Many chip and transistor properties depend on temperature, e.g. electron thermal energy/velocity, mobility, … in the electron scale; threshold voltage, leakage current, resistance, signal jitters, voltage line fluctuation, … in the circuit/chip scale. When the temperature is very low, the perturbation is small, i.e. the chance of derailing the CPU is relatively small. When the temperature rises higher, the perturbations to the CPU are even larger, hence a bigger probability of bringing the CPU outside of its stable overclocking region. The width of derailment path of a CPU from its stable overclocking region is a function of temperature and it increases as temperature increases.

At certain temperature, with certain Vcore and frequency, the operating point is determined by Vcore and frequency, as well as the possible perturbations which are functions of temperature. The stable operating point of voltage and frequency should be within the stability region, which is the maximal region of voltage and frequency less the perturbation due to temperature. Temperature perturbation increases with temperature.

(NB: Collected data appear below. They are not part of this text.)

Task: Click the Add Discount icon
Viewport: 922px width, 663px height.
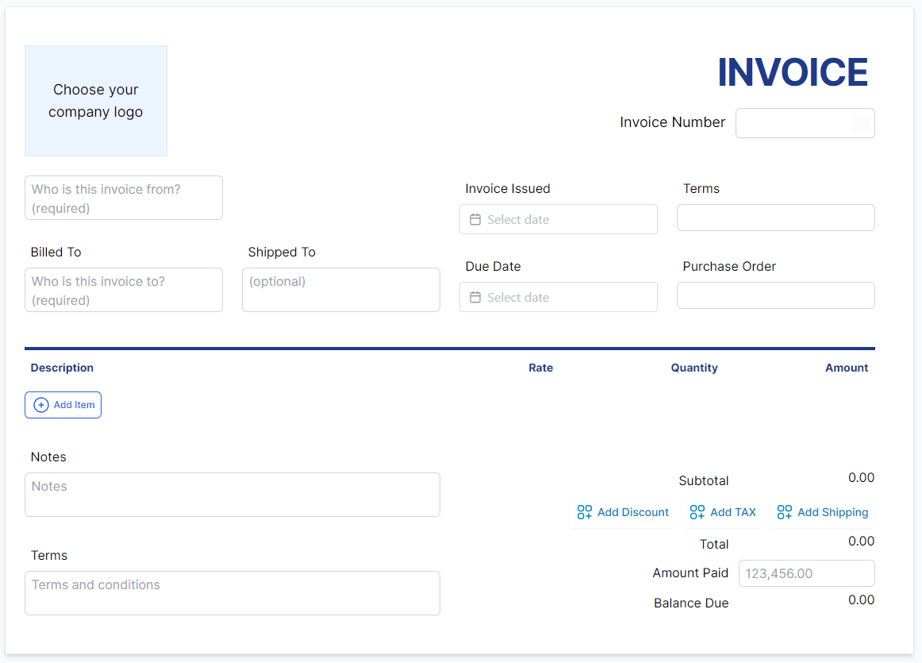Action: [584, 512]
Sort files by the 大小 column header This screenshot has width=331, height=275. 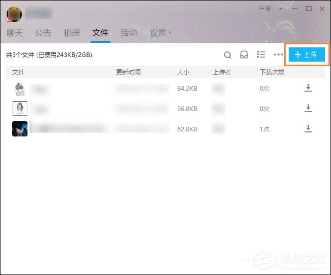pos(183,72)
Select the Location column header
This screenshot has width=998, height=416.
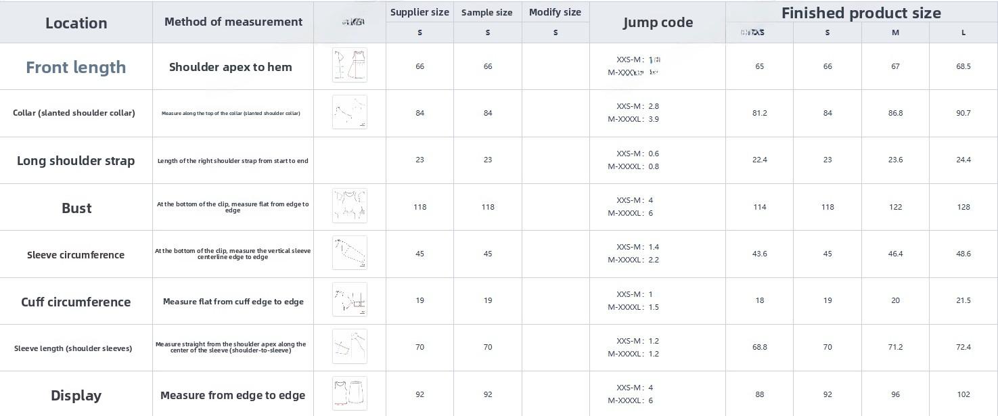76,23
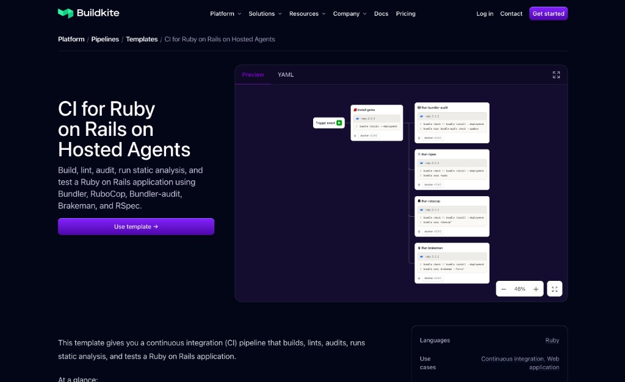Select the Run rubocop step node

[452, 216]
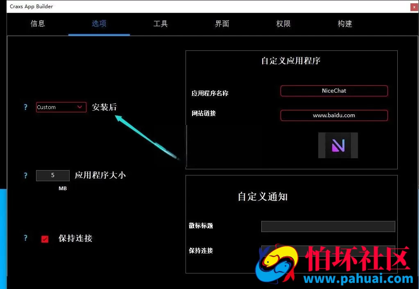This screenshot has height=289, width=419.
Task: Open the 工具 tab
Action: [x=160, y=24]
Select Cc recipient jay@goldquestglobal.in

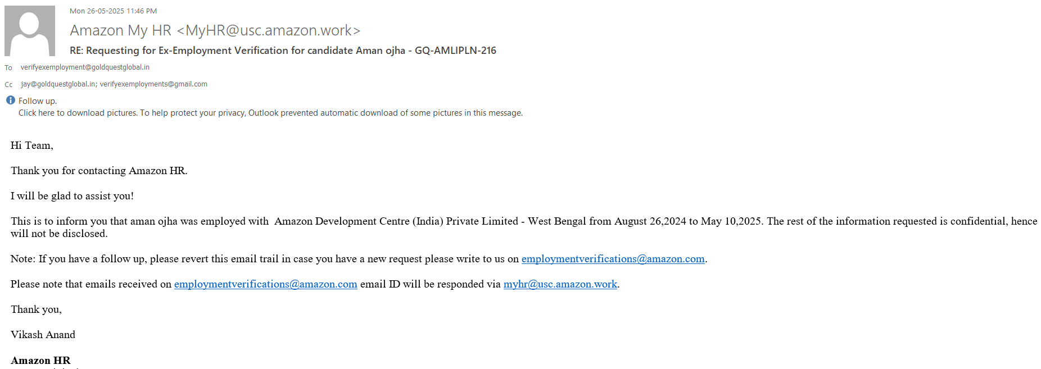pyautogui.click(x=58, y=84)
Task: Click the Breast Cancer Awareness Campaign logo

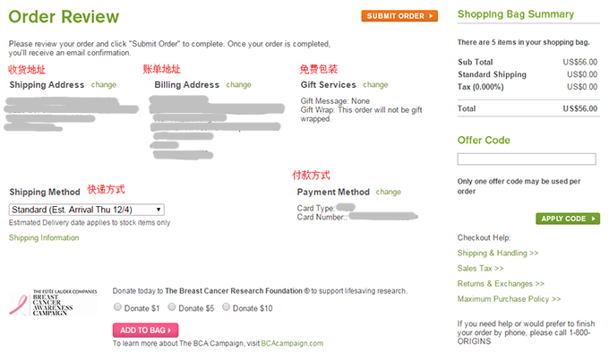Action: coord(53,302)
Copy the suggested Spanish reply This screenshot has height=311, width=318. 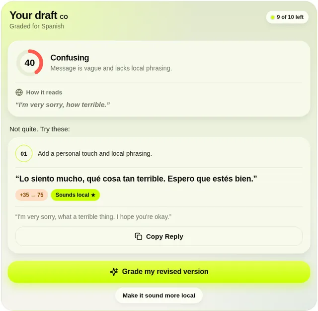[159, 236]
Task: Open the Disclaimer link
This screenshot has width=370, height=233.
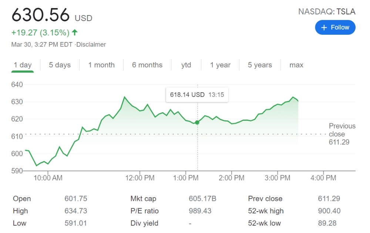Action: [x=91, y=45]
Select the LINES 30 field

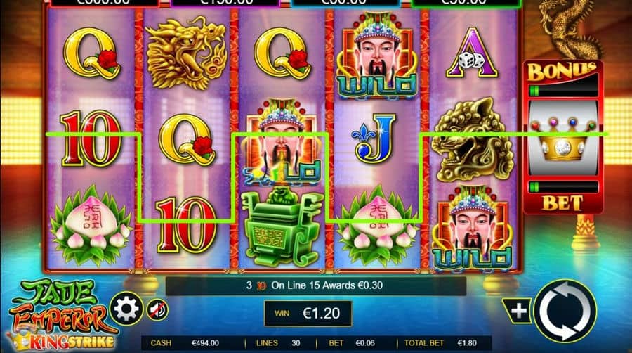278,343
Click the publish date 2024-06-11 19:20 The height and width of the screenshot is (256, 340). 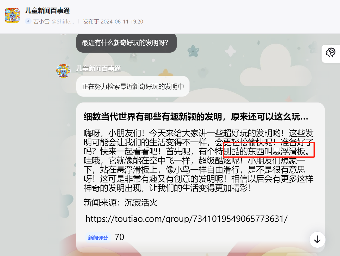[122, 22]
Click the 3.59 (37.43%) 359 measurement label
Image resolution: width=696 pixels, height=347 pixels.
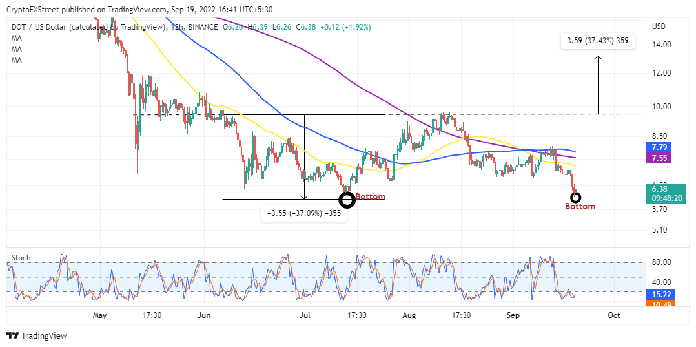pyautogui.click(x=597, y=42)
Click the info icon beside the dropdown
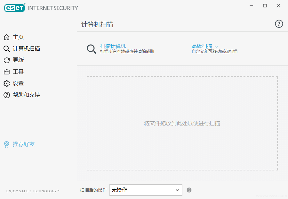288x199 pixels. click(x=189, y=190)
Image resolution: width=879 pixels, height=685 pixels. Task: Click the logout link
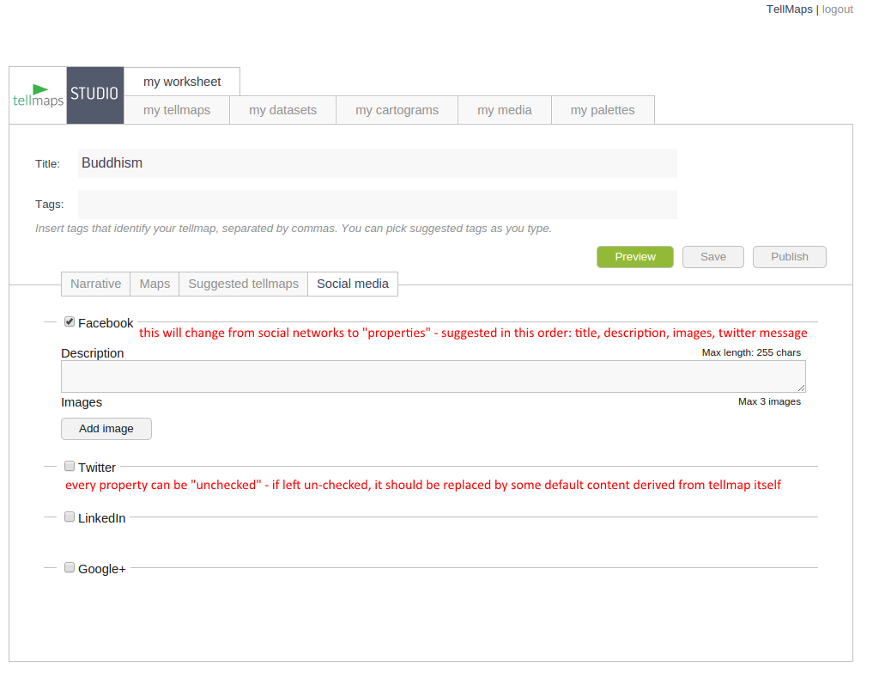click(838, 9)
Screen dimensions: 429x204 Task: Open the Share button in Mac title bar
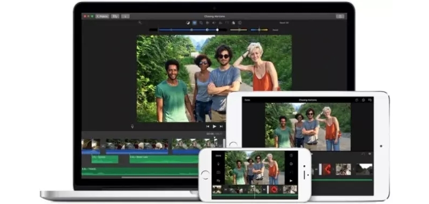pos(340,17)
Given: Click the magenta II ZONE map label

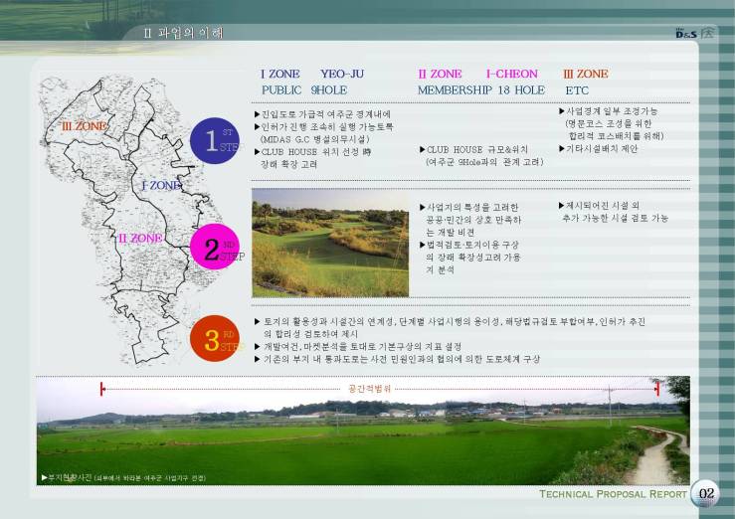Looking at the screenshot, I should coord(139,239).
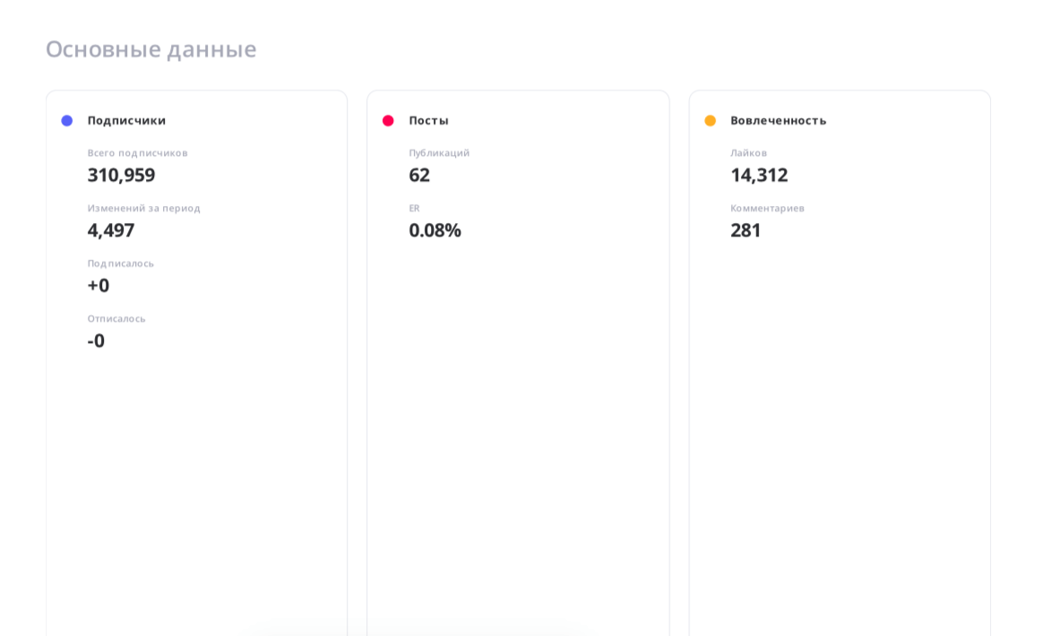This screenshot has height=636, width=1042.
Task: Click the Комментариев label
Action: (x=767, y=209)
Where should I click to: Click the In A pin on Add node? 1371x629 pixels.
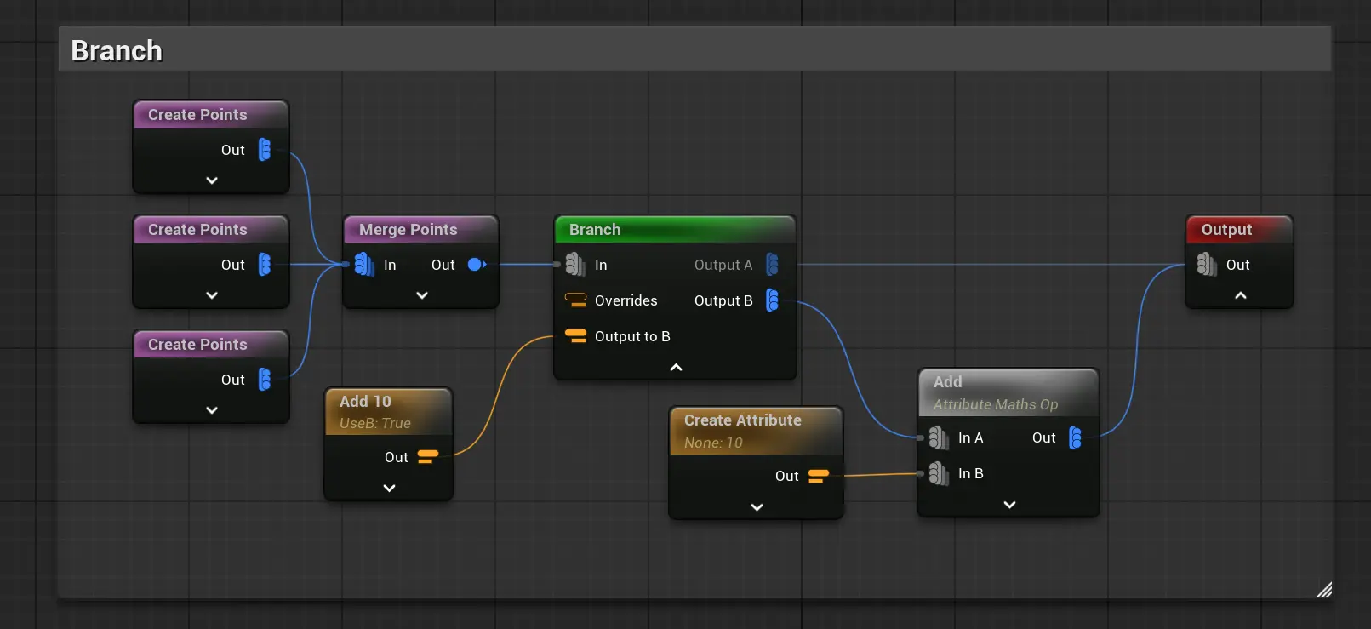pos(938,437)
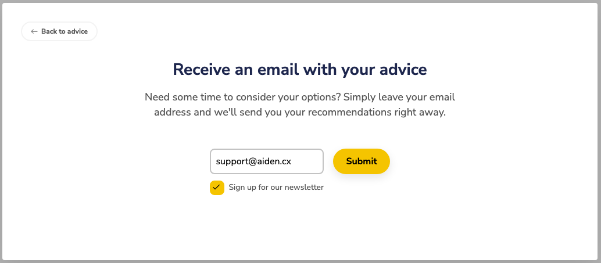Click the empty right end of email field
This screenshot has height=263, width=601.
(x=308, y=161)
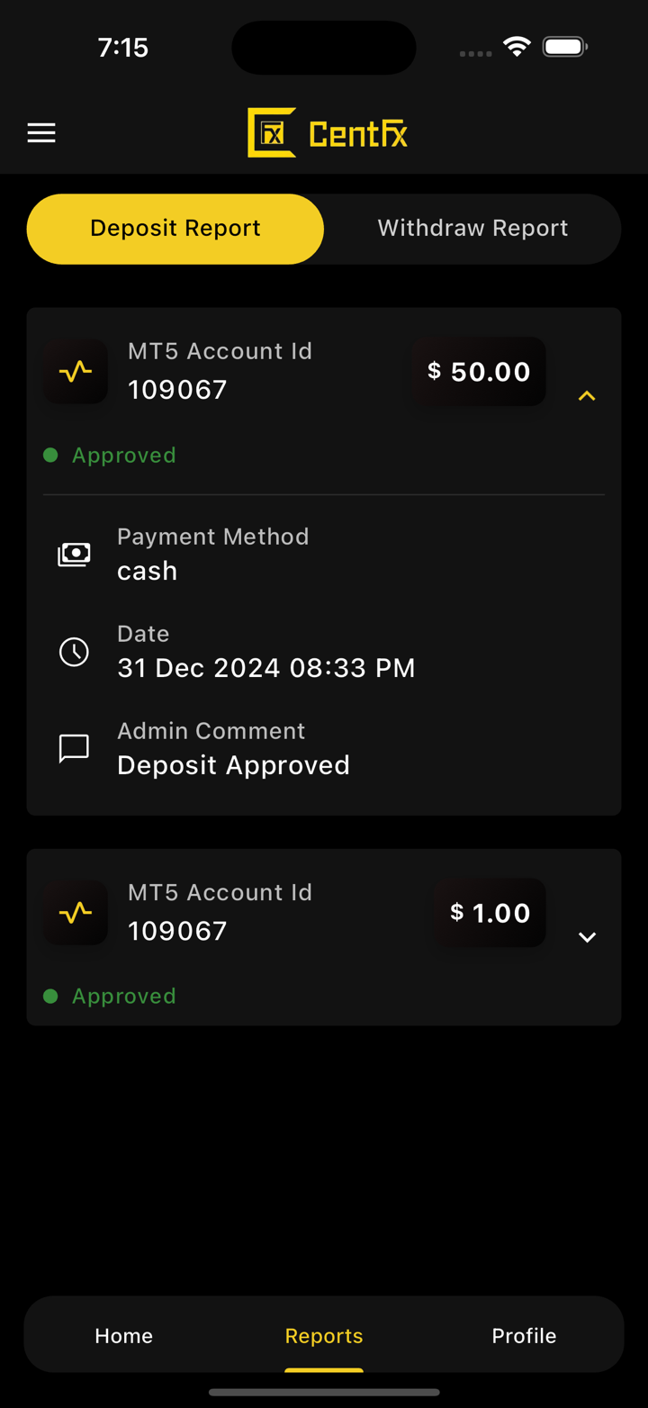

R_stable_voltage_frequency + R_temperature_perturbation <= R_max_voltage_frequency

where R_... stands for operating region.

Or one can also write, at certain temperature and voltage,

max_stable_frequency + temp_sensitive_frequency_margin = max_frequency

The term temp_sensitive_frequency_margin varies with temperature, it accounts for the margin that is needed to run at certain temperature. The higher the temperature, the bigger the margin would be needed, and the further away the stable operating frequency from attaining the maximum ideal frequency for a given voltage.

In order to get the (long term) stable voltage and frequency to as close to the intrinsic maximum overclocking frequency of a setup, the temperature perturbation part would have to be as low as possible.

This explains why one can apply a higher voltage to boot up the computer or OS or run some programs close to the ideal intrsinic maximum frequency for a (very) short period of time. But if temperature is not low enough, it will sooner or later crash, since the probability of instability which varies with temperature is not close to zero. In other words, the operating point + temperature perturbation is outside the maximum operating point.

In summary,
- Vcore primarily determines the ideal CPU max overclocking frequency at a given temperture, based on transistor current driving ability, loading, and delay of the slowest pair of latches in a chip.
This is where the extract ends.